■ Entries supplied
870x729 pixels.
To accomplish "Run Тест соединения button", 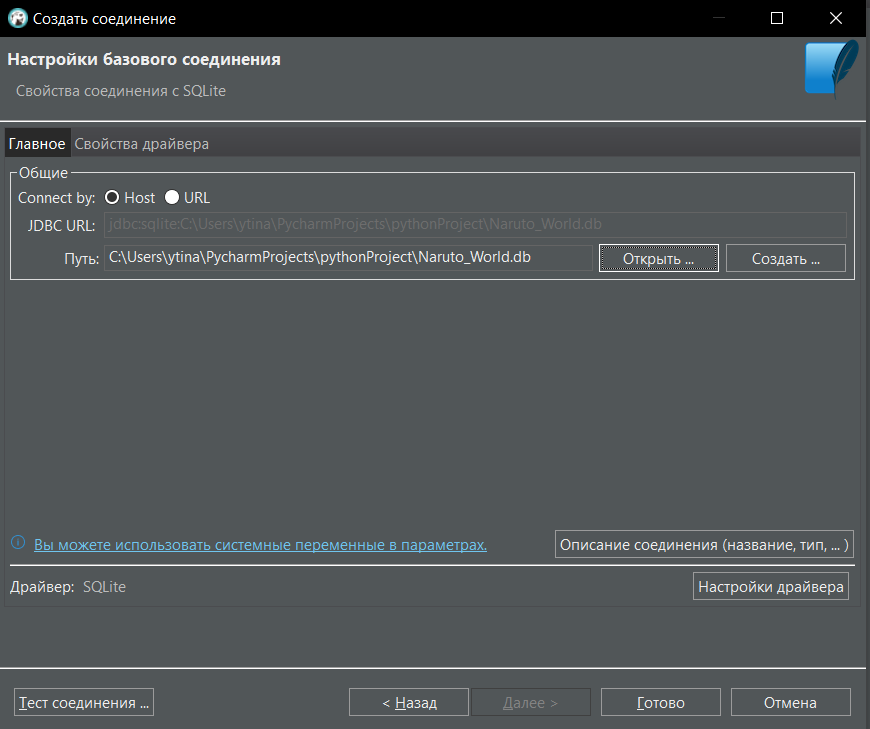I will coord(84,702).
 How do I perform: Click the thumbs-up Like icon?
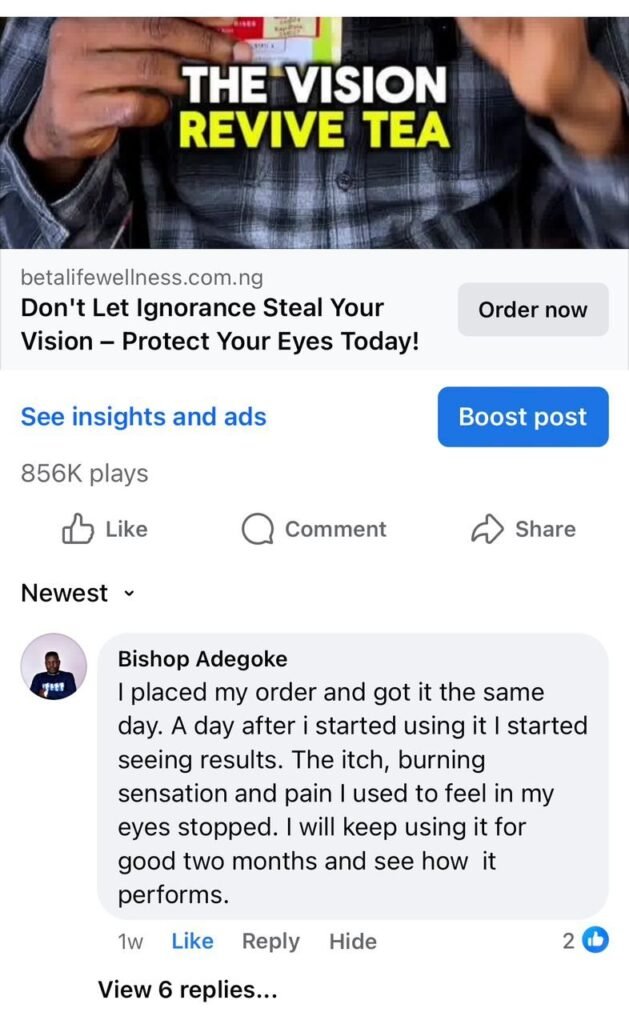tap(78, 529)
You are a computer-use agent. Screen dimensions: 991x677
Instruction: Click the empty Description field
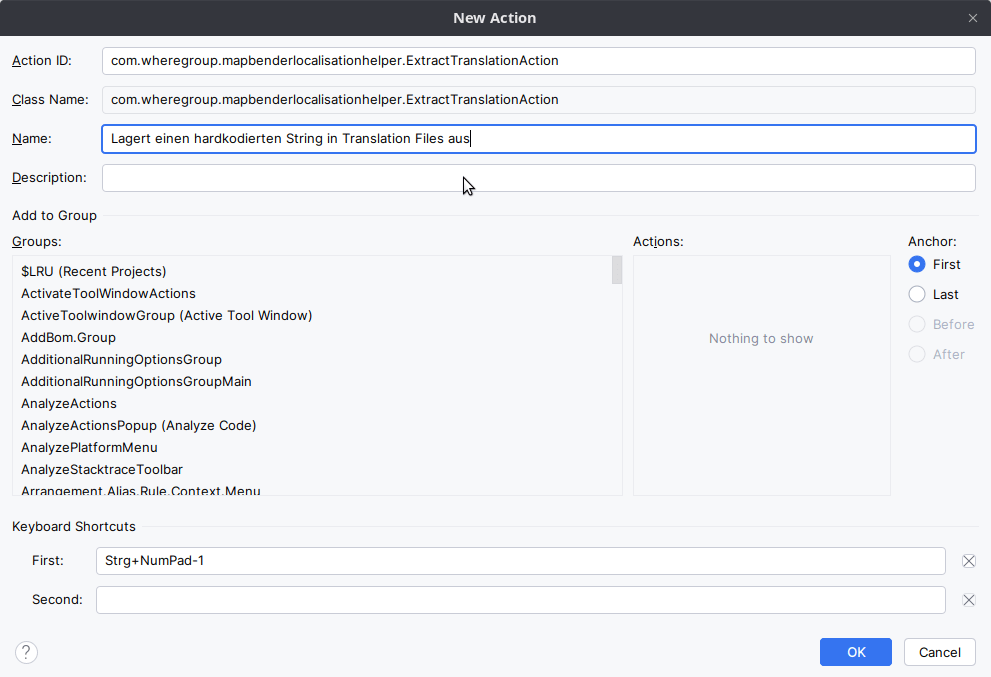point(538,178)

■ Problem to solve
Exactly the lines from the line that contains "Instruction: Click the" through the last line above, and no other lines, must be output, with pictures excluded.

■ Output of the exercise
Instruction: Click the empty Description field
point(538,178)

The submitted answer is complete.